The Pentagon has given the U.S. Department of Defense permission to use the Android operating system on mobile devices. The Pentagon approved for use, the Samsung KNOX platform which enables work and personal data to coexist securely and separately on the same device.

Android has long been the outcast of mobile device security largely because hackers have been adept at getting malware onto the platform via third-party application marketplaces and lax submission policies on Google Play. The security of the operating system itself, however, hasn’t been challenged any more than Apple iOS or even BlackBerry OS, forever a staple inside the enterprise.

The U.S. Department of Defense’s announcement last week that the Pentagon has given it the green light to bring Android in-house in the form of Samsung’s KNOX platform, currently supported on the Galaxy S4, is a huge bound forward for Android. DoD employees will now have a full range of mobile platforms to choose from; Apple is expected to get similar approval soon. The Pentagon also gave its blessing to BlackBerry’s new smartphones, the Z-10, and Playbook tablets running the BlackBerry 10 operating system.

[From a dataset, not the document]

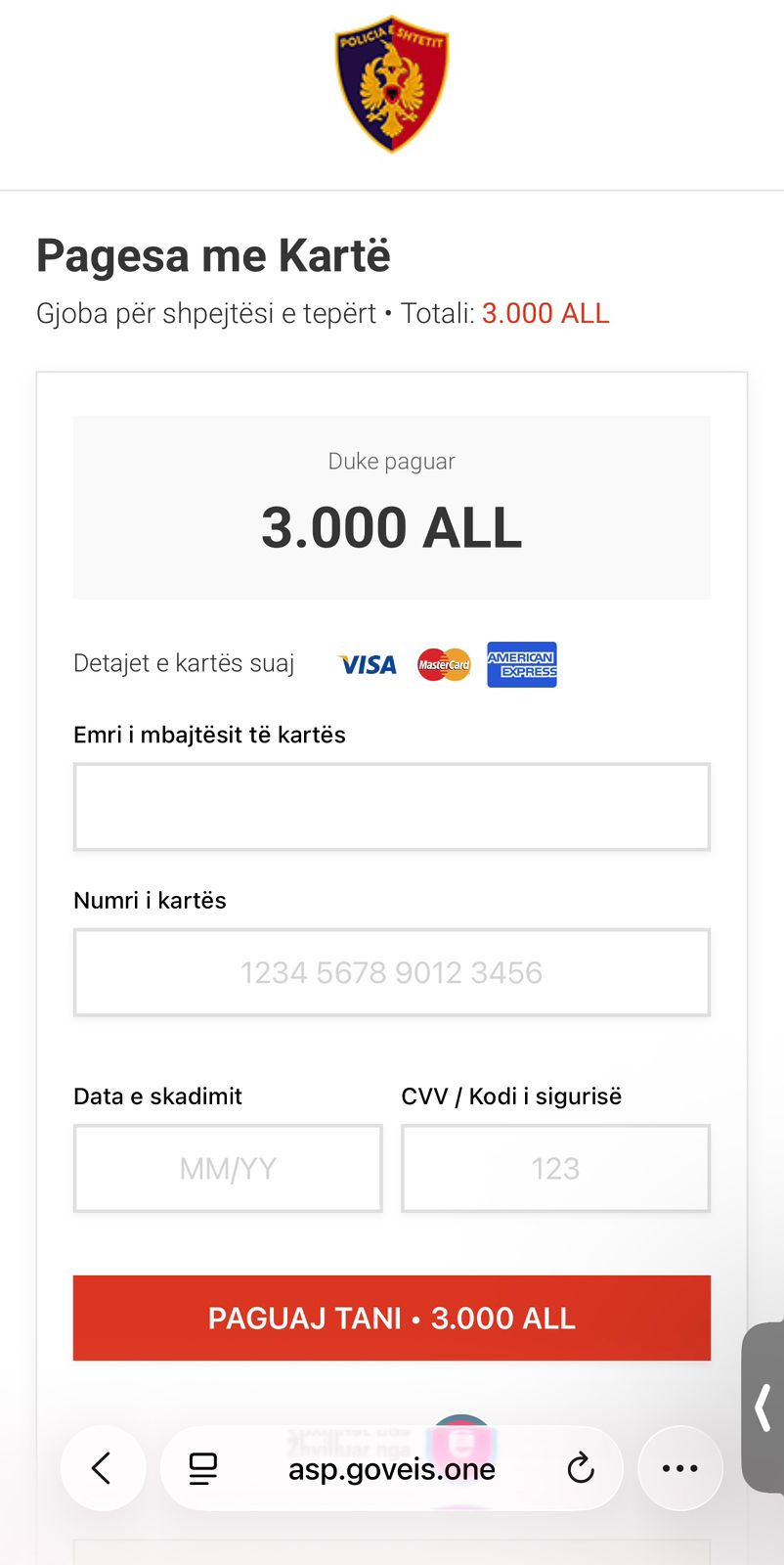
Task: Tap the asp.goveis.one address bar
Action: coord(392,1468)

KNOX is a locked down version of Android that enables business and work data to coexist on separate partitions within the same device. Known as containers, these partitions have their own encrypted file systems separate from any applications outside the container. There is also an on-demand VPN client, Per-App VPN. Samsung said the VPN can be configured and provisioned on a per-application basis, and supports Suite B cryptography which should be attractive to federal agencies, Samsung added.

The long-standing criticism around Android security stems from the overwhelming number of malicious applications developed for the platform. Android malware zoomed in 2012; Kaspersky Lab researchers detected nearly 45,000 samples last year, up from well under 10,000 in 2011. Since Android has the largest market share and is open source, users are able to download applications from a number of third-party sources, many of which don’t have the security standards in place that Google Play would, for example. Even Google Play had its shortcomings, most notably in its vetting of application developers.

Before recent policy changes, a developers license cost $25 and a credit card was the only means of identification required of someone trying to submit an app to Google Play. Malware writers also exploited the fact that they had the ability to modify features in runtime, meaning they could submit benign apps to the marketplace, and then add a malicious payload once the app was downloaded to the phone.

This is very much in contrast to Apple, which requires valid identification, including either a driver’s license or articles of incorporation for a business developer’s license. Also, Apple requires all code be digitally signed, something Google did not require.

Google, however, did enact some forceful policy changes recently that prohibit developers from sending users who download apps from Google Play off the marketplace for updates. The Google policy change states that any app downloaded from Google Play may not modify, replace or update its Android Application File (APK) binary code using an update method other than Google’s.